*** Extracted entries
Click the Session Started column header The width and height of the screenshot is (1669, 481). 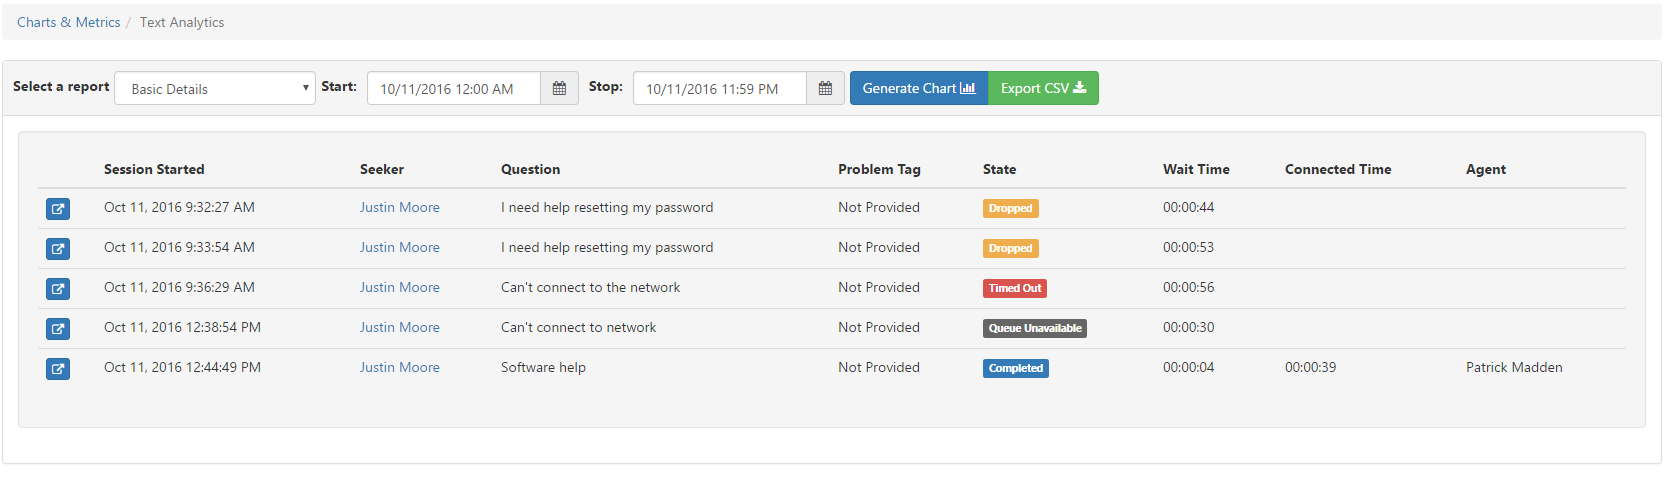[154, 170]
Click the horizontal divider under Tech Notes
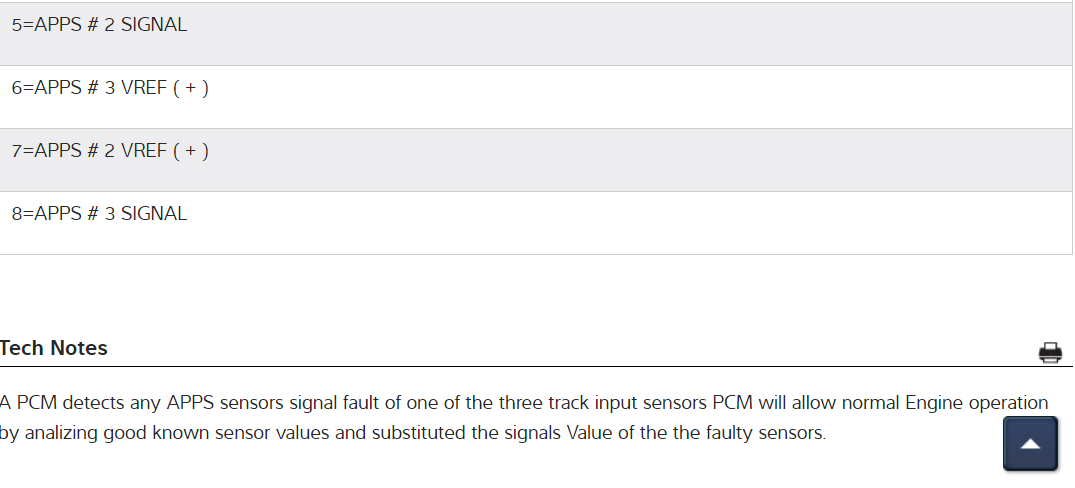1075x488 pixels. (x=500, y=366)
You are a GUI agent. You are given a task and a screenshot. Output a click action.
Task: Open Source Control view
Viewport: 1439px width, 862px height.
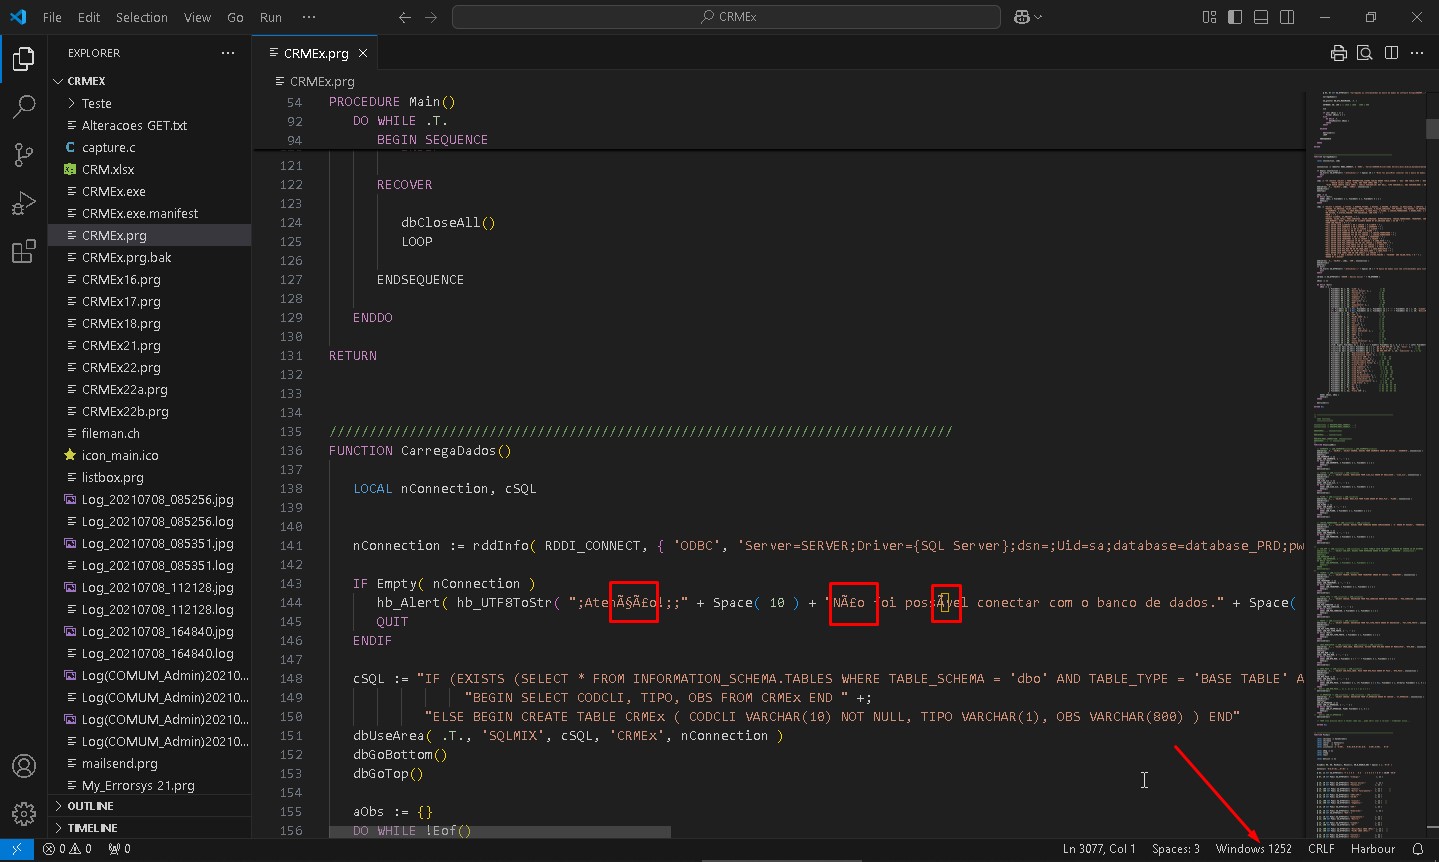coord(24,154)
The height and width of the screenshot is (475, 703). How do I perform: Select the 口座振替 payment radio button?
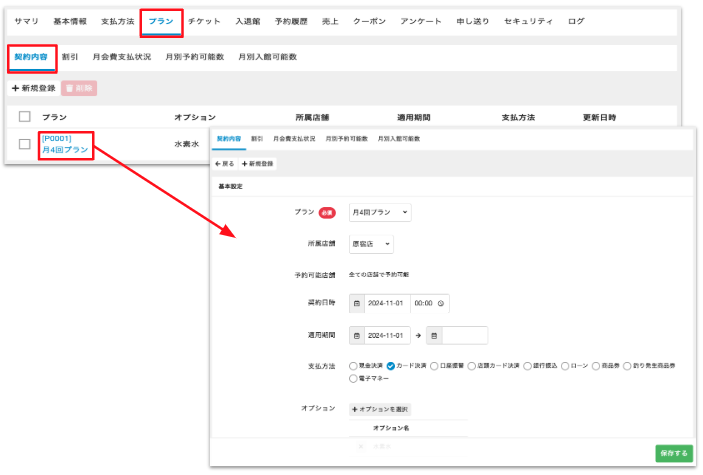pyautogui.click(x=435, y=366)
******
Work instructions: Leave the pictures out, and copy exactly each line from the one containing "Viewport: 1439px width, 862px height." through the final line of the data.

Written reply:
Viewport: 1439px width, 862px height.
coord(24,154)
The height and width of the screenshot is (475, 703). How do I perform: Select the 口座振替 payment radio button?
pyautogui.click(x=435, y=366)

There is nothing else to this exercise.